• _TASK DETAILS_
Copy word for word the records from the line with "What do you see at coordinates (745, 508)" up to and including the line with "coordinates (338, 30).".
══════════════════════════════
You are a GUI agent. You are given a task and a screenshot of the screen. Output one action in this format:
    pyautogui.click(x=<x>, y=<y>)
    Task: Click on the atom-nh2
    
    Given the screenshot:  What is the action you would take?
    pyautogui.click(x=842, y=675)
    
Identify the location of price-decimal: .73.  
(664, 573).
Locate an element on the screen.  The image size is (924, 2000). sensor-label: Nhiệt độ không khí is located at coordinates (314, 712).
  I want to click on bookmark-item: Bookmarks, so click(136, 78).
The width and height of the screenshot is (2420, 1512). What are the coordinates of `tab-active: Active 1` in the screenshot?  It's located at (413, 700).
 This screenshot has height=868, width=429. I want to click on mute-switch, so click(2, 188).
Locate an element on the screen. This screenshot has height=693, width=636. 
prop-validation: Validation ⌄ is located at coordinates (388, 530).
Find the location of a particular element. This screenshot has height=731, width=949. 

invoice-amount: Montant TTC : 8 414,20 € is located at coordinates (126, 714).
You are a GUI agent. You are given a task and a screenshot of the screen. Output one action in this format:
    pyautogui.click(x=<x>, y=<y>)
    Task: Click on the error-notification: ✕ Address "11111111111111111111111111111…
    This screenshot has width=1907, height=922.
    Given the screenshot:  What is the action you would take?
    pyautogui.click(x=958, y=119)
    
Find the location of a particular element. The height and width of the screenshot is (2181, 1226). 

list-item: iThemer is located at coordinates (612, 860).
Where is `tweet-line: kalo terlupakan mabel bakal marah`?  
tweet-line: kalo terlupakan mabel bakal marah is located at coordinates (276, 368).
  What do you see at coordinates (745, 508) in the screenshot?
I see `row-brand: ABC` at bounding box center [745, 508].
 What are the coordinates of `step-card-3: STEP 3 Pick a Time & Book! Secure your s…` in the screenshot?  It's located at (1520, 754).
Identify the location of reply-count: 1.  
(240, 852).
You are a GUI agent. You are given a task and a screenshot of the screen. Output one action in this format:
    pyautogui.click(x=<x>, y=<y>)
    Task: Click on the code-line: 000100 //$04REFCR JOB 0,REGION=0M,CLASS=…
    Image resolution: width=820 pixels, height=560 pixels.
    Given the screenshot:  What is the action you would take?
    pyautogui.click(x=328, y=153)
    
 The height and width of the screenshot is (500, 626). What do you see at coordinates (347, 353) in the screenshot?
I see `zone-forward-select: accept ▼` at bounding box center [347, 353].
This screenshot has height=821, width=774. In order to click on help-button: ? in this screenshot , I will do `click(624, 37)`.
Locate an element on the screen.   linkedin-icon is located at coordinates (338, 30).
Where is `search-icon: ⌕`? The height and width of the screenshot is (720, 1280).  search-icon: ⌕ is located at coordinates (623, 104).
══════════════════════════════
• _TASK RESPONSE_
  What do you see at coordinates (745, 508) in the screenshot?
I see `row-brand: ABC` at bounding box center [745, 508].
 What are the coordinates of `step-card-3: STEP 3 Pick a Time & Book! Secure your s…` in the screenshot?  It's located at (1520, 754).
Identify the location of reply-count: 1.  
(240, 852).
You are a GUI agent. You are given a task and a screenshot of the screen. Output one action in this format:
    pyautogui.click(x=<x>, y=<y>)
    Task: Click on the code-line: 000100 //$04REFCR JOB 0,REGION=0M,CLASS=…
    Image resolution: width=820 pixels, height=560 pixels.
    Given the screenshot:  What is the action you would take?
    pyautogui.click(x=328, y=153)
    
 The height and width of the screenshot is (500, 626). What do you see at coordinates (347, 353) in the screenshot?
I see `zone-forward-select: accept ▼` at bounding box center [347, 353].
This screenshot has height=821, width=774. In order to click on help-button: ? in this screenshot , I will do `click(624, 37)`.
Locate an element on the screen.   linkedin-icon is located at coordinates (338, 30).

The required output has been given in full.